ABOUT THIS TASK: Return a faithful copy of all the entries, omitting the images.

[Extracted records]
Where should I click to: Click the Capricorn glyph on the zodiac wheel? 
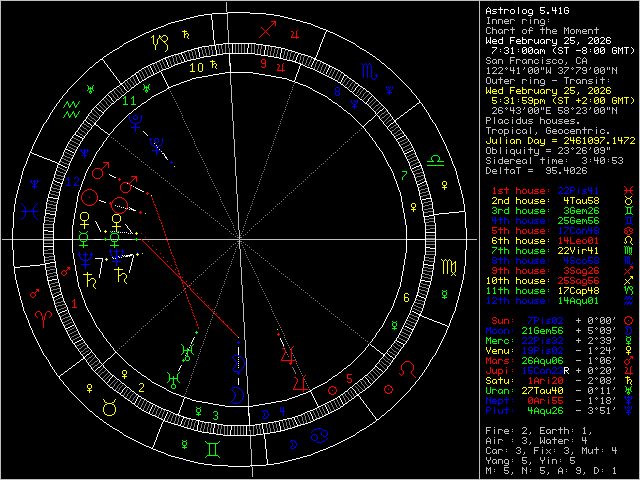tap(159, 43)
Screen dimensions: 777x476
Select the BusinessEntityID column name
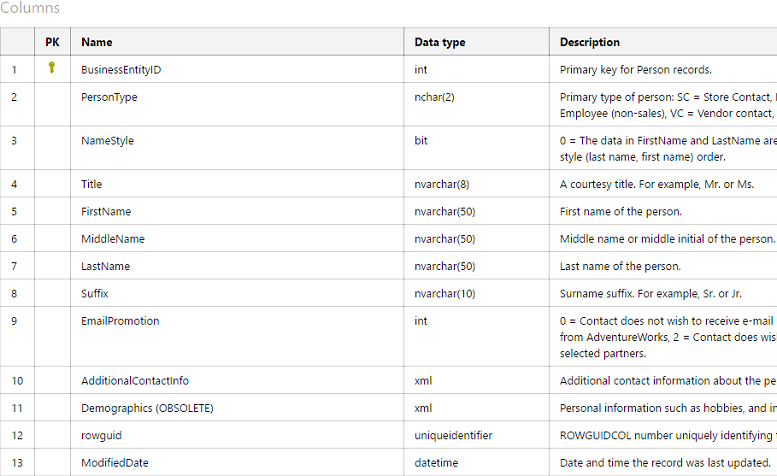pyautogui.click(x=121, y=70)
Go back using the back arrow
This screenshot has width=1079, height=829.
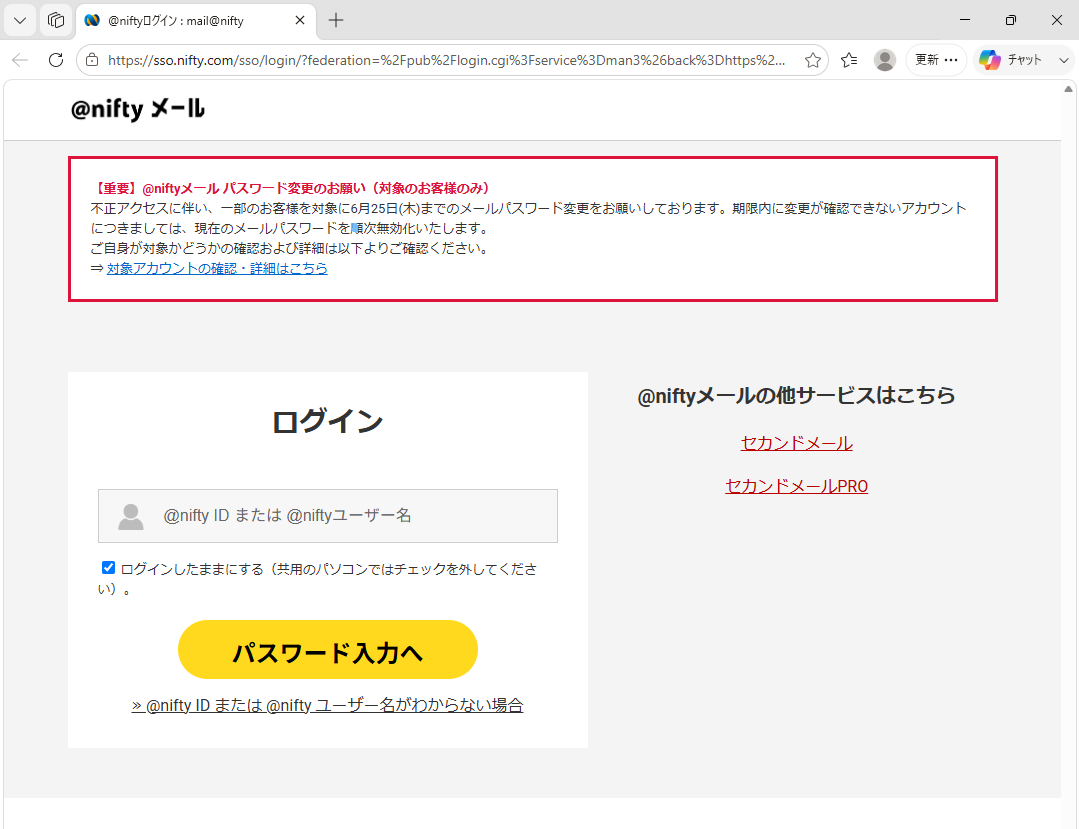[20, 60]
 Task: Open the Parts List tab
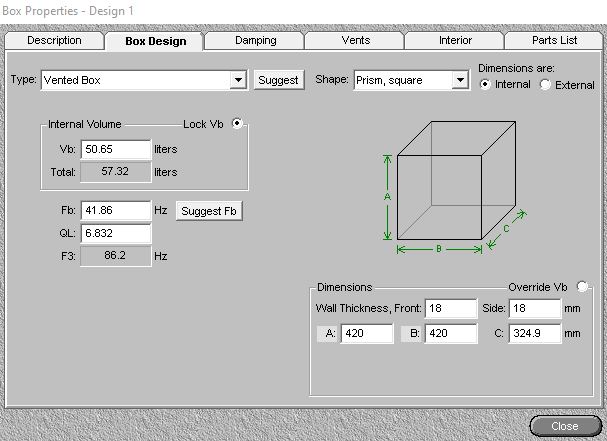point(554,41)
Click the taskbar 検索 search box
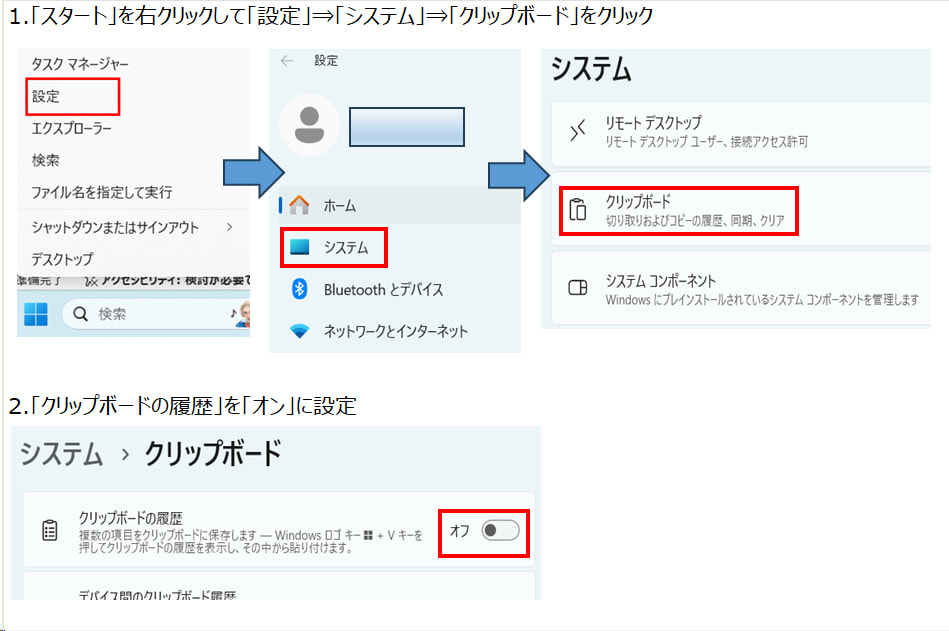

SOLUTION FOR THIS PROBLEM:
Where should I click to: Click the Capricorn glyph on the zodiac wheel? 
tap(159, 43)
Screen dimensions: 777x476
Select the BusinessEntityID column name
pyautogui.click(x=121, y=70)
Go back using the back arrow
This screenshot has width=1079, height=829.
[20, 60]
 Task: Open the Parts List tab
point(554,41)
Click the taskbar 検索 search box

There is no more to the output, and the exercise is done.